=== Passage ===
The Monolith Monsters (John Sherwood, 1957)



The Monolith Monsters is a 50s science fiction film that, probably due to the volume of these kinds of movies that were produced in America during the time, is not quite as well known as it should be. I say that because it has a premise that is very different from other films of this era.

A meteorite crashes into a remote but developing American town and shatters, leaving chunks of smooth black rock scattered about the desert. Over time a number of passers-by, including some kids on a field trip, collect some of these fragments as souvenirs. Unfortunately for them, and the human race in general, these rocks are pretty aggressive. Yep, aggressive rocks.


When they come into contact with water they grow to the size of tall buildings and then, on collapsing and shattering once more, spread. A burst of rainfall in the second act pretty much ensures these things are going to spread fast. Not only does this cause a lot of property damage (so many wooden huts get wiped-out in this film) but when humans make contact with the rocks their bodies seize up, almost becoming rocks themselves. With these monoliths making their way into town it is up to the townsfolk to halt their advance.


The Monolith Monsters is by no means an amazing film, its main weakness being none of the human characters are remotely interesting, charismatic or as a result memorable. Yet the premise alone makes this an interesting curiosity. While the science fiction cinema of the 50s is normally concerned with martians and saucers and whatever anti-communist metaphors can be read into them, this feels like a precursor to the disaster movies of the 70s. What particularly struck me was that there are no antagonists. The rocks are, well, just rocks, when the diseased people are transformed into monsters they just seize up and fall over, rather than becoming aggressive themselves, and there isn't even the usual selfish, cowardly survivalist character who is willing to step on or sacrifice others to survive. Nope, it's just a group of people working together in a race against time... against rocks.
===
__Exercise 1__
According to the review of The Monolith Monsters, what makes the rocks grow to the size of tall buildings?
__Exercise 2__
Update the review of The Monolith Monsters from "A meteorite crashes" to "halt their advance.", replacing "souvenirs" with "keepsakes".
__Exercise 3__
Write the next part of the review of The Monolith Monsters, picking up after its final sentence.
=== Listed records ===
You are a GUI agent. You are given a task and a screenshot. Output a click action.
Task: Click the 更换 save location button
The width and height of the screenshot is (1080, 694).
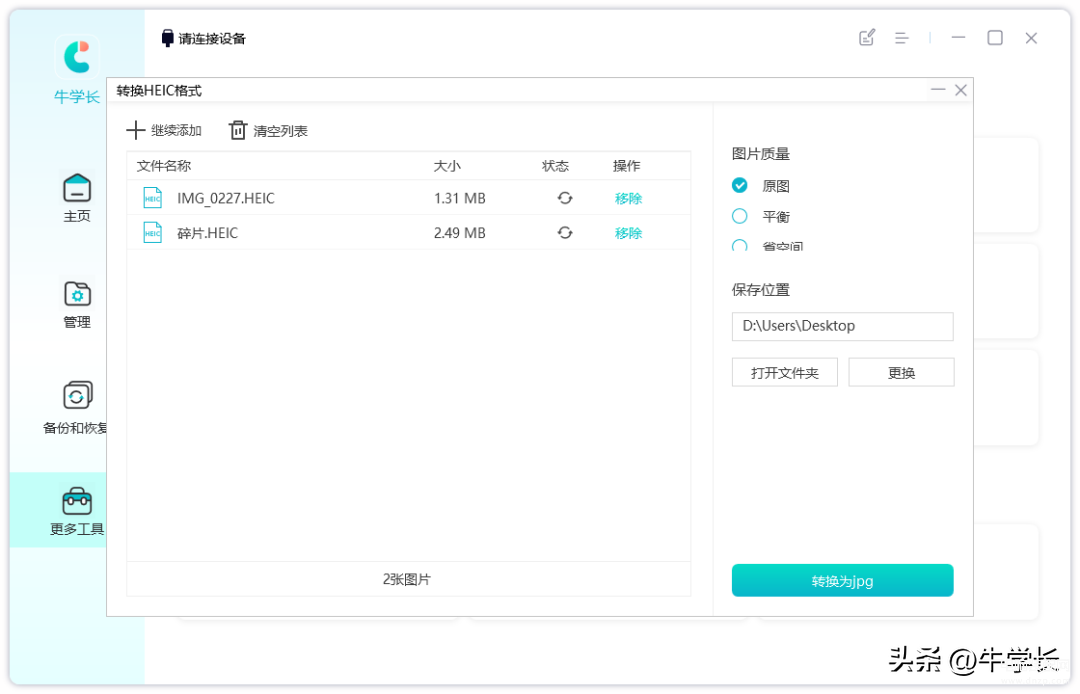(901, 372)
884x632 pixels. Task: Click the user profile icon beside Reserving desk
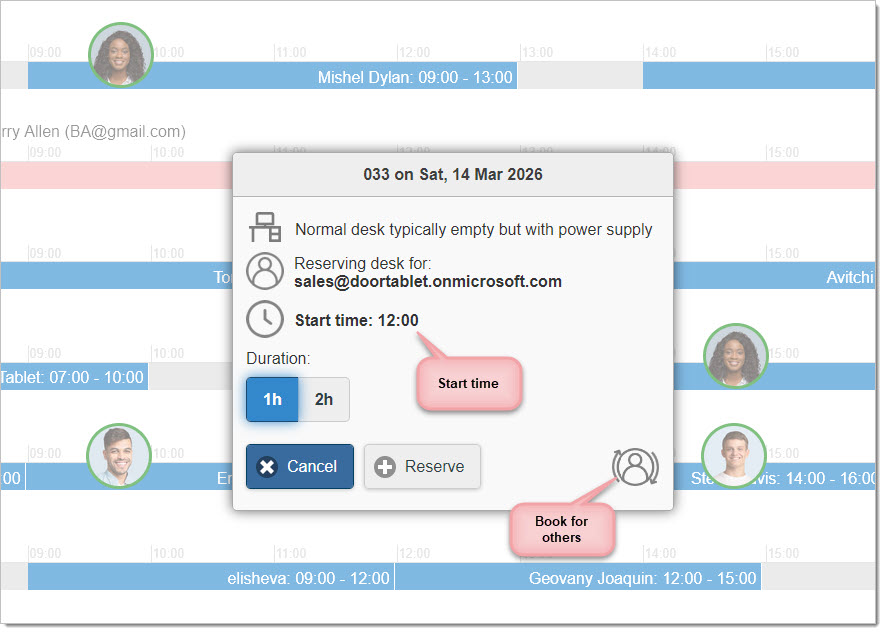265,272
===
__Result 1__
Contact with water.

__Result 2__
A meteorite crashes into a remote but developing American town and shatters, leaving chunks of smooth black rock scattered about the desert. Over time a number of passers-by, including some kids on a field trip, collect some of these fragments as keepsakes. Unfortunately for them, and the human race in general, these rocks are pretty aggressive. Yep, aggressive rocks.


When they come into contact with water they grow to the size of tall buildings and then, on collapsing and shattering once more, spread. A burst of rainfall in the second act pretty much ensures these things are going to spread fast. Not only does this cause a lot of property damage (so many wooden huts get wiped-out in this film) but when humans make contact with the rocks their bodies seize up, almost becoming rocks themselves. With these monoliths making their way into town it is up to the townsfolk to halt their advance.

__Result 3__
Crazily the film-makers pull it off. Despite the threat being from inanimate chunks of debris there is a real sense of foreboding coupled with an urgency and energy. The final act, where the characters have blown a damn unleashing a tidal wave of salt water (the only thing that can halt the spread of the monoliths) that races to clash and head-off the approaching rocks is actually really exciting. Sure, it could do with some characters in a car caught between the waves and the rocks, but despite some great model work this film is really on a budget. No, that addition is for the remake.

I went there.

This already feels like it could be Roland Emmerich's “small, personal” movie and with a little pep added to the characters and a couple more gags worked out with monoliths it could make for a really strong b-movie. As it is it stands a not entirely successful curiosity. A great concept, some exciting moments and nice models marred by the fact that everything that isn't those things is pretty flat. But at 77 minutes it's not going to suck too big a hole in your life, so go check it out.